Present the lines below as a numbered list, leaving out blank lines and any pictures.

▶ [Records]
=====

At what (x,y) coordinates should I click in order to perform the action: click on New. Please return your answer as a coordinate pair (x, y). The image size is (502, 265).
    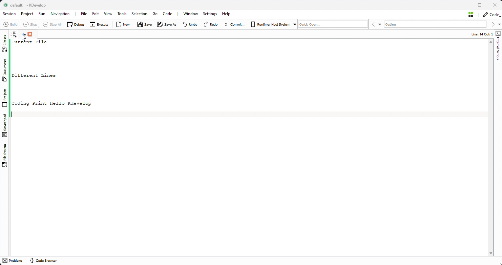
    Looking at the image, I should click on (123, 24).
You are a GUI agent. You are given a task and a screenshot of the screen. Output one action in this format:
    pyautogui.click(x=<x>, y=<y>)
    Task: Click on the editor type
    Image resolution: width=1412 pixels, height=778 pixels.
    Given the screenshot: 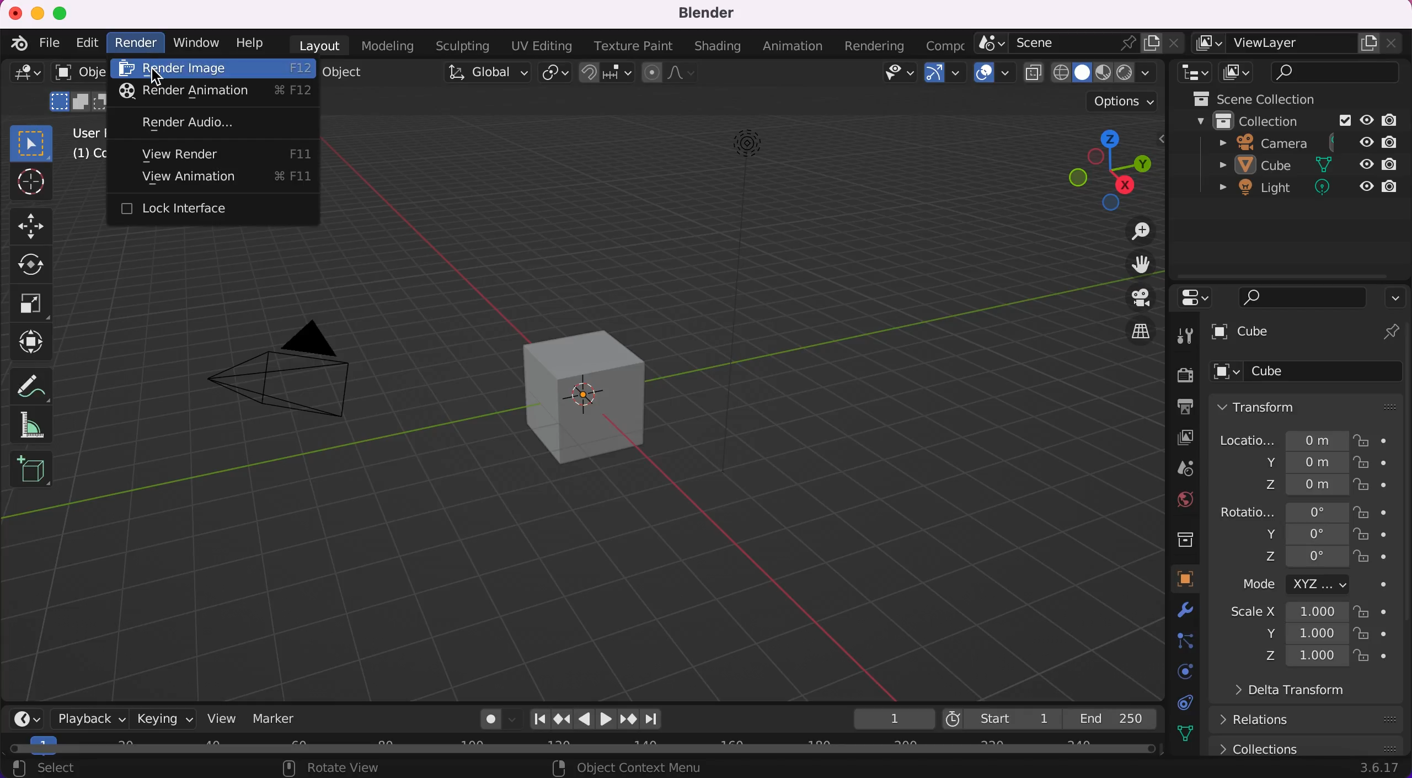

=====

▶ [Output of the task]
1. At what (x,y) coordinates should I click in order to perform the action: click on New. Please return your answer as a coordinate pair (x, y). The image size is (502, 265).
2.     Looking at the image, I should click on (123, 24).
3. You are a GUI agent. You are given a task and a screenshot of the screen. Output one action in this format:
4.     pyautogui.click(x=<x>, y=<y>)
5.     Task: Click on the editor type
6.     Image resolution: width=1412 pixels, height=778 pixels.
7.     Given the screenshot: 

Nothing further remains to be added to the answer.